### What you need to do
Please gather every line in the listing below that contains the string "resolution", and copy each one in full.

---

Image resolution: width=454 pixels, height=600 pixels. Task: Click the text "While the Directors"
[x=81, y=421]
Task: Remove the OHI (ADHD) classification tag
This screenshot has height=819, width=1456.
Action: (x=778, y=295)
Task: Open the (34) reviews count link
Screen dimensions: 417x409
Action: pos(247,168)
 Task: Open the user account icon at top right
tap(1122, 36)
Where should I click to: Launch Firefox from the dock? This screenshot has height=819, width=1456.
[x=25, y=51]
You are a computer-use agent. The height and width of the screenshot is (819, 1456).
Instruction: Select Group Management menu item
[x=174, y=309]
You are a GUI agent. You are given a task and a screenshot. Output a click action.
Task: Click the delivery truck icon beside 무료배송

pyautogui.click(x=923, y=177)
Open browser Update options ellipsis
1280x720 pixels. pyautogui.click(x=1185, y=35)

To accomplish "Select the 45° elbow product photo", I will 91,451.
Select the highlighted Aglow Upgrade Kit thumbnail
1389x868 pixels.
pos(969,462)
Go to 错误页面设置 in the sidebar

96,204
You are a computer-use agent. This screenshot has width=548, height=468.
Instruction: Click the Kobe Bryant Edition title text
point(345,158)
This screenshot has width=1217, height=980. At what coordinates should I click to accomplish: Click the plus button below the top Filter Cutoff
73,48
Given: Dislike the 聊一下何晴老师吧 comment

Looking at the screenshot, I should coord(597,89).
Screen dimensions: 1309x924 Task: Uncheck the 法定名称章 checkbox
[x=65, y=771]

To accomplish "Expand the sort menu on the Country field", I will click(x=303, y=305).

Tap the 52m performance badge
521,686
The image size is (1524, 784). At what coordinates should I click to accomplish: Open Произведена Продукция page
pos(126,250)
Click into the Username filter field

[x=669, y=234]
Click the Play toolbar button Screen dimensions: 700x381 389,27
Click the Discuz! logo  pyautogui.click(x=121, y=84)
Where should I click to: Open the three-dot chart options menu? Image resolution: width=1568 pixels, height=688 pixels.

---

### Correct output
Image resolution: width=454 pixels, height=600 pixels. Task: Click the text "While the Directors"
Where should I click to: Open the three-dot chart options menu? Image resolution: width=1568 pixels, height=688 pixels.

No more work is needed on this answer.